Evidence that the signing of the report is not necessary or that the non-signing by the parties is of no effect or the purpose of the unsigned columns, ought to have been extracted from the witness by the Appellant while he was testifying. The need for this became more compelling in the instant case as parties were clearly not ad idem in their respective pleadings and evidence adduced at the trial as to their attendance before the arbitrator and which fact the 2nd Respondent also attributed for his not signing the report. Indeed the testimony of the Appellant that after DW1 made the report, the 2nd Respondent examined the same and refused to sign it, goes a long way to show that parties were expected to sign the report if they agreed with it.
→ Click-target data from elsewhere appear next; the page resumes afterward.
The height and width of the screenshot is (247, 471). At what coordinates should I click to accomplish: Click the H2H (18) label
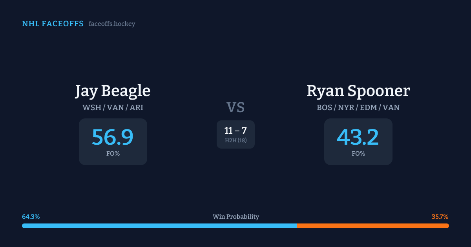point(236,140)
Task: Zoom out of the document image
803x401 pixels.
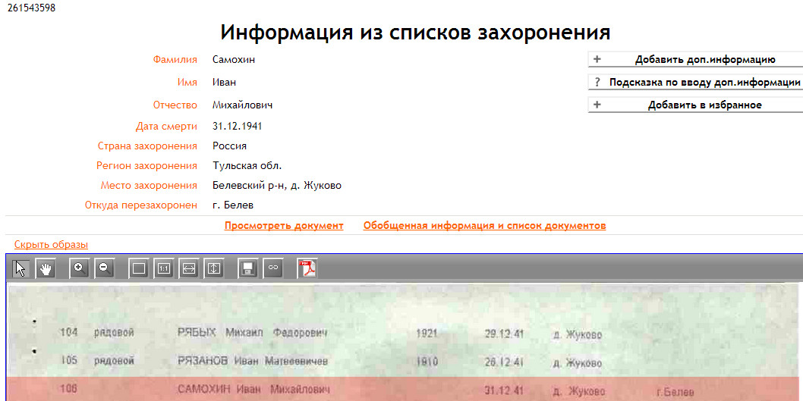Action: click(104, 268)
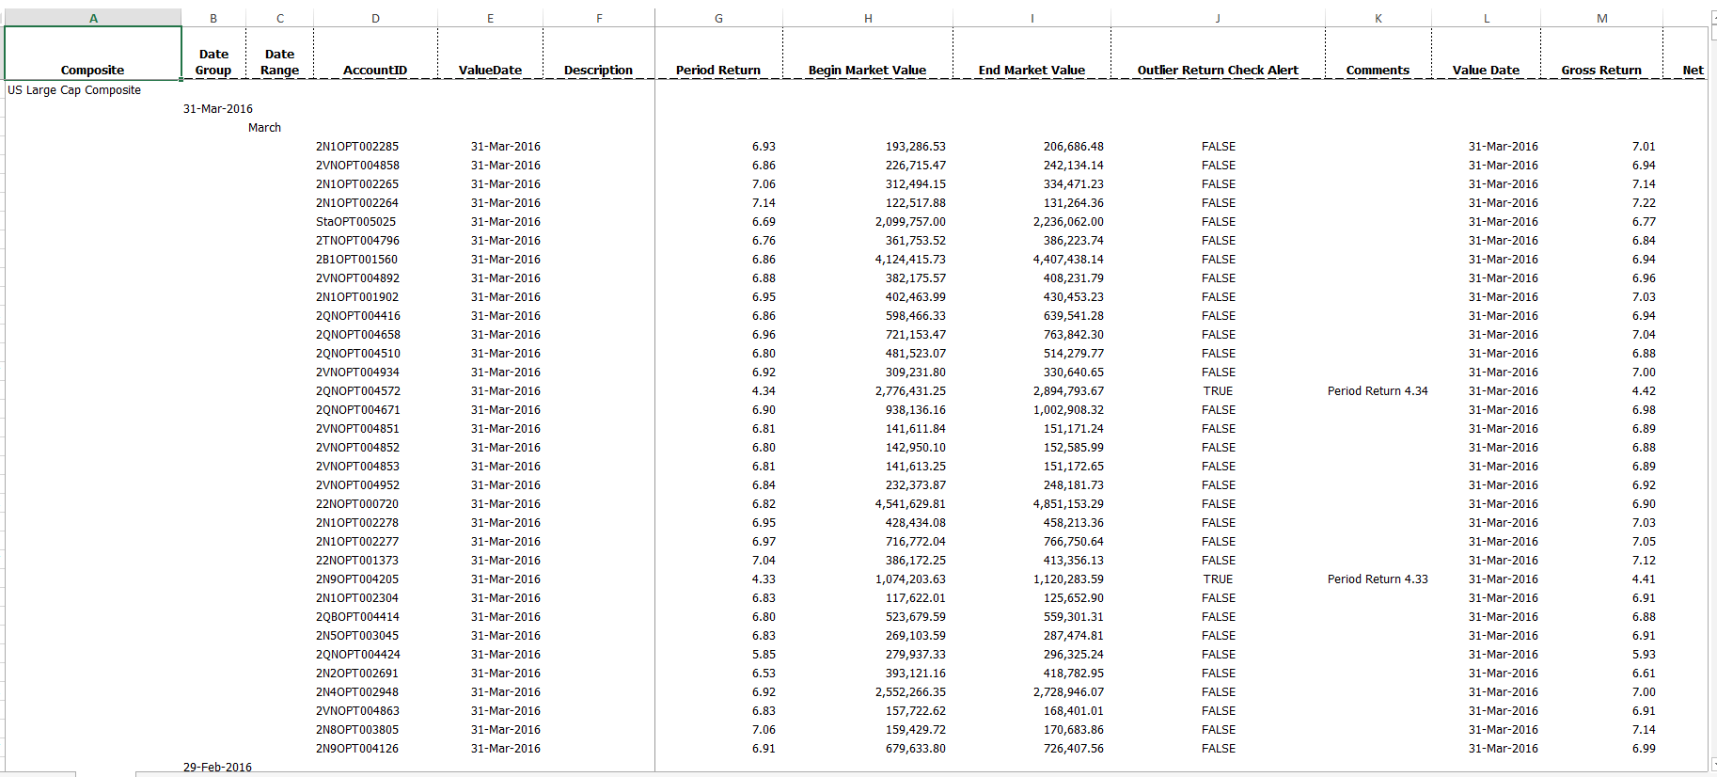Click account ID StaOPT005025

click(x=355, y=222)
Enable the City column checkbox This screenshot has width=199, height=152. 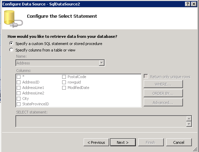(x=19, y=98)
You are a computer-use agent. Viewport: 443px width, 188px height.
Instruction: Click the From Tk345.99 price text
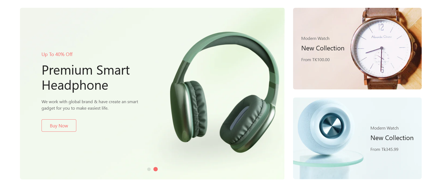[384, 149]
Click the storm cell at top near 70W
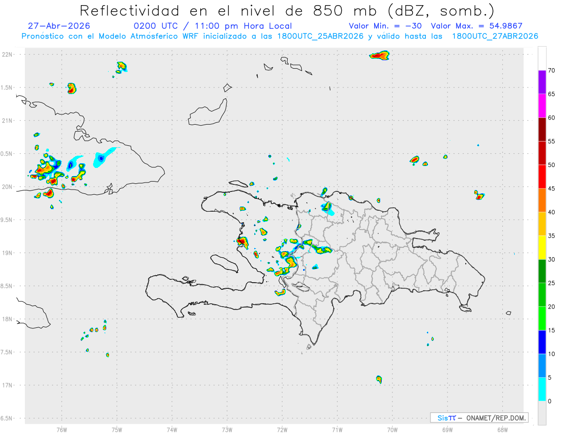Image resolution: width=564 pixels, height=436 pixels. 380,55
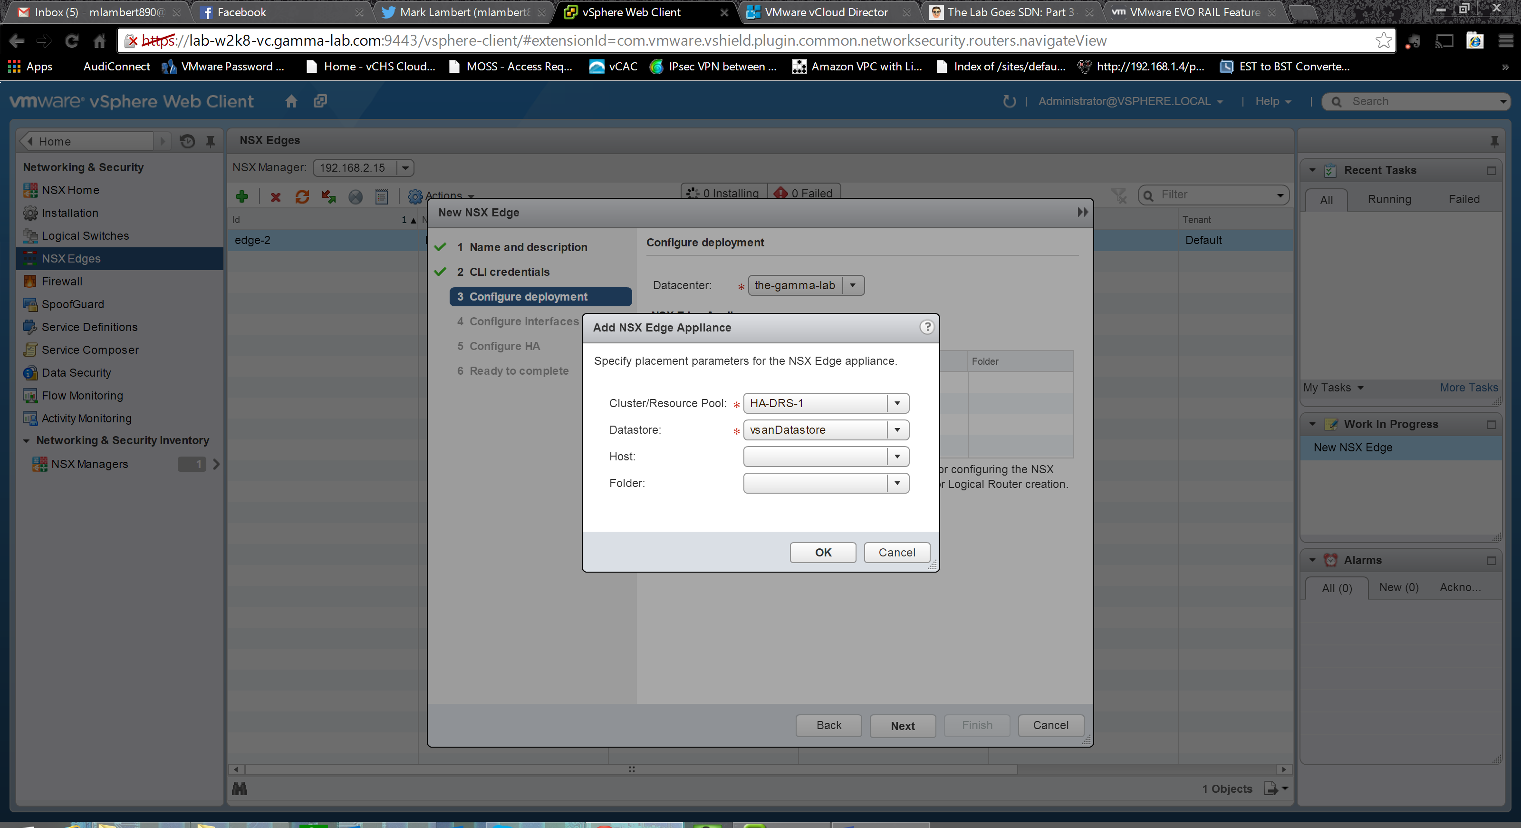Click the history icon beside Home breadcrumb

click(x=187, y=141)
If they parties were not expected to indicate their agreement in respect of Exhibit “Q” by signing it, why was it shown to them? The position of the law is that the authenticity (which means amongst others, truthfulness or legal validity) of a document which ought to have been signed but is not so signed is always in doubt. See AIKI V. IDOWU (2006) 9 NWLR (Pt. 984) 50.
Finally, the fact that there was no arbitration the parties agreed as binding on them, in the circumstances pleaded by the Appellant, is a foregone conclusion in the light of the fact that the Appellant, given his case on the pleading never took the decision in Exhibit “Q” as binding on him. This is because he never admitted any liability to the Respondents not even in the sum of N603,495.00 which as stated in Exhibit “Q”, he is to refund to the Respondents, and also in the light of his evidence at the trial, to the effect that he does not owe the 2nd Respondent N2.4 million and that he is not prepared to pay him 5% interest on the said sum.
Arbitration has been defined as a reference to the decision of one or more persons, either with or without an umpire of a particular matter in difference between the parties. Decided cases also have it, that the legal basis of all arbitration is voluntary agreement. That if there is a distinct agreement to appoint an umpire to determine the difference between the parties and other conditions are present there is arbitration.
The lower court having reviewed the evidence adduced by witnesses in the case at pages 78 – 90 of record and having also evaluated the evidence of the witnesses, thereafter, said in relation to Exhibit “O” thus at pages 94 – 95 of the record: –
Exhibit “O” was made by the defendant based on the customary arbitration of the parties (sic) kinsmen In the case of DURUAKU EKE vs UDEOZOR OKARANYIA (2001) 12 NWLR 9Pt.728) 181 at 298, Uwaifo JSC stated the elements of customary arbitration to be:-
“1. Voluntary submission of the matter in dispute to an arbitrator or (sic) one person or more persons.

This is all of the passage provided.